Keeping the clients engaged with a versatile digital banking platform will mean that the bank will have a top-of-the-mind recall advantage when they are ready to deepen their relationship with the customer. From a credit risk point of view as well, having
a longer engagement history with the client would just make it easier to build trust internally.
6. The Disruption is already here – Retail customers have been spoiled for choice when it comes to having multiple options for buying financial products and services. And as the retail segment gets ever more saturated, FinTech start-ups, as well
as existing tech giants, are focusing their attention on the SME and corporate banking segment. Companies like EquityNet allow SMEs to raise equity online, while companies like
Transferwise and others allow for online FX conversions for SMEs.

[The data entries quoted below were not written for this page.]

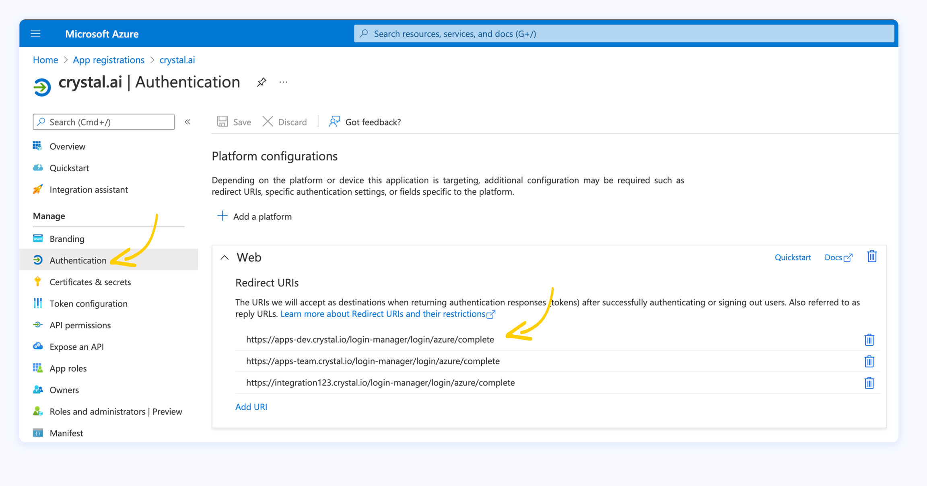This screenshot has height=486, width=927.
Task: Open the Web Quickstart link
Action: point(793,257)

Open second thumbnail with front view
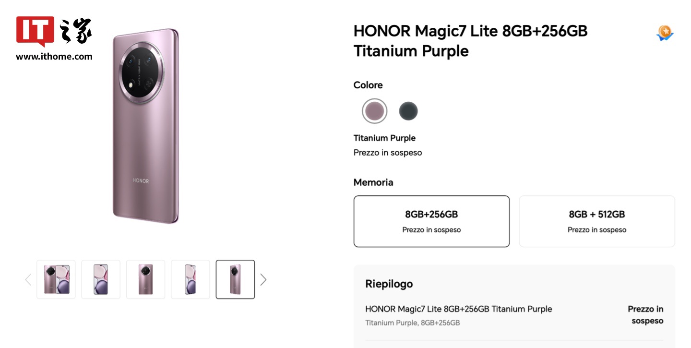[101, 279]
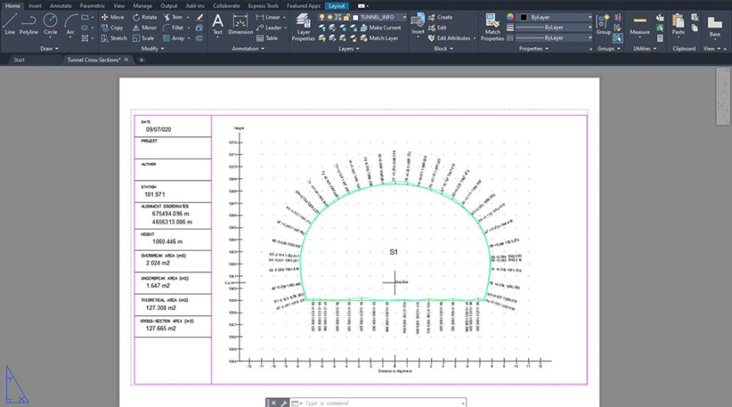Open the TUNNEL_INFO layer dropdown
This screenshot has width=732, height=407.
379,16
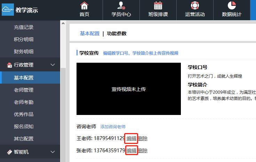Image resolution: width=256 pixels, height=162 pixels.
Task: Click 添加咨询老师 link
Action: click(113, 127)
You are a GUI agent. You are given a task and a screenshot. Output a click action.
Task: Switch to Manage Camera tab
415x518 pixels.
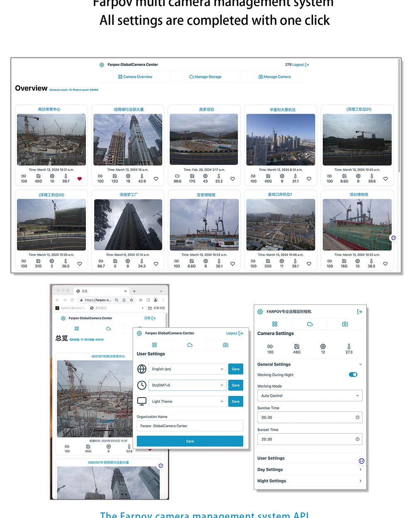pyautogui.click(x=274, y=77)
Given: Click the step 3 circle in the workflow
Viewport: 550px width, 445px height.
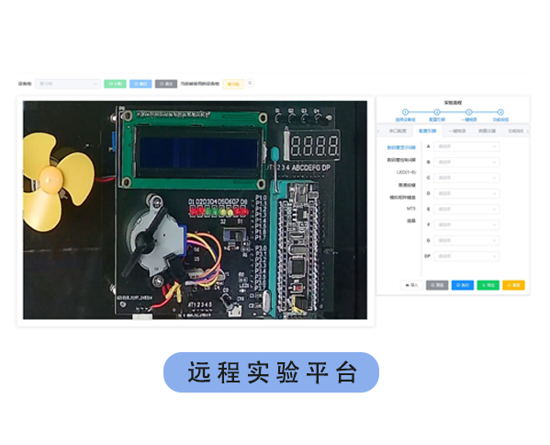Looking at the screenshot, I should 468,112.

No amount of relationship building can hold back the tide when some service providers make it so easy for customers to shift to an online platform. The trend in the retail banking space has proven this beyond doubt. The most effective way to compete is by
offering an omnichannel service that matches or exceeds the service levels of online competitors.
Conclusion – Future Proofing
The financial services sector continues to be a rapidly changing industry. It is perhaps the nature of the beast that the most valuable sectors of the economy are the ones that attract the most attention and hence witness the greatest disruption. However,
this disruption is not something that is necessarily bad for established banks. If anything, it is an opportunity for them to use their vast treasure troves of data and their strong customer relationship and marry those advantages with the benefits that new
digital platforms bring.
Banks have the advantage of being able to partner with the right tech solution providers and match or exceed the user experience that can be provided by competitors. If BigTech companies can cross the Rubicon and compete in the payments space, why shouldn’t
banks compete with them by offering their services through amazing digital platforms to their customers?